:: TAREA ::
Reescribe de forma más breve el párrafo del texto sobre la novela gráfica que empieza por «Y es que no nos engañemos» y conserva sus ideas principales.

:: TEXTO ::
Tenemos entonces unas obras en una edición cara, que en teoría tienen temáticas adultas (aparte de otras características mucho más discutibles, como que sean historias únicas o de un único autor), y cuyo nombre parece un intento de asemejar los cómics a la literatura. Además, habría que sumarle ahora el cuarto punto incluído en la Wikipedia, y el que más tirria/risa nos provoca, que la novela gráfica es una obra “con pretensiones artísticas”. Nosotros, en un esfuerzo por encontrar una explicación al auge de este nuevo “formato”, o “género” o incluso esta “nueva forma de expresión”, hallamos una interpretación, clara y directa: el sentir vergüenza por el hecho de leer tebeos.

Y es que no nos engañemos, aún hoy en día, el cómic, el tebeo, el manga, se sigue viendo como un producto para niños. No es serio, no es nunca equiparable a lo “sofisticado” y “elevado” de leerse una novela. Por supuesto que este panorama ha mejorado en los últimos años, pero sigue estando siempre uno o dos pasos por detrás de otras formas de arte. Y amigos, eso no es bueno para la industria, y tampoco lo es para la reputación de aquellos gafaspasta que quieren seguir leyendo cómics sin que sus otros colegas les miren con desprecio, o para aquellos que, sin ser gafaspasta ni tener pretensiones algunas, se sienten minimizados cuando ven como su afición es criticada/burlada por otros e intentan justificar de mil maneras que lo suyo es diferente, que sus cómics son para mayores.

No todo tiene que ser malo, y menos para la industria. Esta etiqueta de “novela gráfica” ha ayudado mucho a que el cómic se expanda, llegando a un público que había abandonado los cómics hacía años, e incluso acercándolo a los que nunca lo habían probado. Y eso es bueno, sí que lo es. Pero el problema es que se hace sobre una base que parece difícil cambiar, es decir, estos “nuevos cómics” venden y llegan a más público porque no se venden como cómics, si no como algo diferente y, por supuesto, de “mayor nivel intelectual y artístico”, y también más caro, y por lo tanto exclusivo. ¿Pero por qué el cómic para adultos tiene que ser caro y exclusivo? ¿Por qué se pretende crear clases? ¿Hasta qué punto ayuda esto al mundo del cómic? Sin duda está ayudando al gafaspasta, a ese lector mas bien ocasional, que suele comprar manga de Jiro Taniguchi y cómic europeo o americano, tipo “Maus”, “Persépolis”, etc. , simplemente porque tiene premios que avalan su calidad. Leyendo este tipo de cómics no va a sentirse mal porque, al menos ahora, está de moda, hasta cierto punto, y es “aceptable” para el colectivo. “No son cómics, son novelas gráficas.”

:: DATOS PARA REVISIÓN ::
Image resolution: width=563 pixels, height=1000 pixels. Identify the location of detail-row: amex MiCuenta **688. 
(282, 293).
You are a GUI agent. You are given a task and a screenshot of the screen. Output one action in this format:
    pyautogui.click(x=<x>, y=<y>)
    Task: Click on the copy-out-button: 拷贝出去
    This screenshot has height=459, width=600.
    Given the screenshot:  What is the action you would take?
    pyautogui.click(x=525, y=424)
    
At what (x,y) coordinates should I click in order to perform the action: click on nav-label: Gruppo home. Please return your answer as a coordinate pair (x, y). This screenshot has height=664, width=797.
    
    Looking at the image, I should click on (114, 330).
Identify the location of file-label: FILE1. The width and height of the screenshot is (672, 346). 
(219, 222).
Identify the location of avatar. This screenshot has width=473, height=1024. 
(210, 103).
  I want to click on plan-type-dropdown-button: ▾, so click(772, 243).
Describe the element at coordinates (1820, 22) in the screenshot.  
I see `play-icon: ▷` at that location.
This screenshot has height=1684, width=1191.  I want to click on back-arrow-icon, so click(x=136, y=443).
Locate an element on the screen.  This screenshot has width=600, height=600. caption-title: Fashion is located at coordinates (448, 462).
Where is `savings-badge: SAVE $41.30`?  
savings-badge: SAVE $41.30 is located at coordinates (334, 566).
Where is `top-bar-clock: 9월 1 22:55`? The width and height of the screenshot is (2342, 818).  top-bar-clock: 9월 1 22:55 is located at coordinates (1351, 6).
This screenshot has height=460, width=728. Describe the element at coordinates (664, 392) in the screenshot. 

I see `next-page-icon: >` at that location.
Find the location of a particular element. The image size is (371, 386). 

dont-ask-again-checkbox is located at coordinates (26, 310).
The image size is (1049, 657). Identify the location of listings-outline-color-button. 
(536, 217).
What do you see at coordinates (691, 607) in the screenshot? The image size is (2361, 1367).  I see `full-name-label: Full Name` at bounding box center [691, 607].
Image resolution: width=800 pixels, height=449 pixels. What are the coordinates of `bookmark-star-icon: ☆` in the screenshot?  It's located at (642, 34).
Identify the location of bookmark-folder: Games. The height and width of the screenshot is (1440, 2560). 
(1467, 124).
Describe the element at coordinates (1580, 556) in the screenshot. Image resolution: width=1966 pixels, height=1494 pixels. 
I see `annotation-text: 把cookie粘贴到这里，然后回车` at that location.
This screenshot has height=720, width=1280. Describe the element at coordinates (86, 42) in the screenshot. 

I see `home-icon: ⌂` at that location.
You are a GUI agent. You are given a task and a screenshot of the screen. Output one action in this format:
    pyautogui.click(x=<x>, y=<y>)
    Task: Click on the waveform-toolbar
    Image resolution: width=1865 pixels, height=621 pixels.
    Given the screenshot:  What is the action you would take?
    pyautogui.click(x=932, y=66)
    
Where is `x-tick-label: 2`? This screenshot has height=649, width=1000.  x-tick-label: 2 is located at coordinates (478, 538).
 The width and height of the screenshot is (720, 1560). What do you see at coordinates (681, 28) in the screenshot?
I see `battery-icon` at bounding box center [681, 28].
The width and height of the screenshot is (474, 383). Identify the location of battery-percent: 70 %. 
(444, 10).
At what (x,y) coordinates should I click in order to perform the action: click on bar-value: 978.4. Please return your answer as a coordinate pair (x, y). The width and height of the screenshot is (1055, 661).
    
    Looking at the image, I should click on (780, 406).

:: RESPUESTA FINAL ::
Aún hoy el cómic, el tebeo y el manga se ven como productos para niños, nunca equiparables a lo "sofisticado" de leer una novela. La situación ha mejorado en los últimos años, pero siguen uno o dos pasos por detrás de otras formas de arte. Eso es malo para la industria y para los lectores. Afecta a los gafaspasta que quieren leer cómics sin el desprecio de sus colegas. También afecta a quienes, sin pretensiones, se sienten minimizados cuando critican o se burlan de su afición e intentan justificar que sus cómics son para mayores.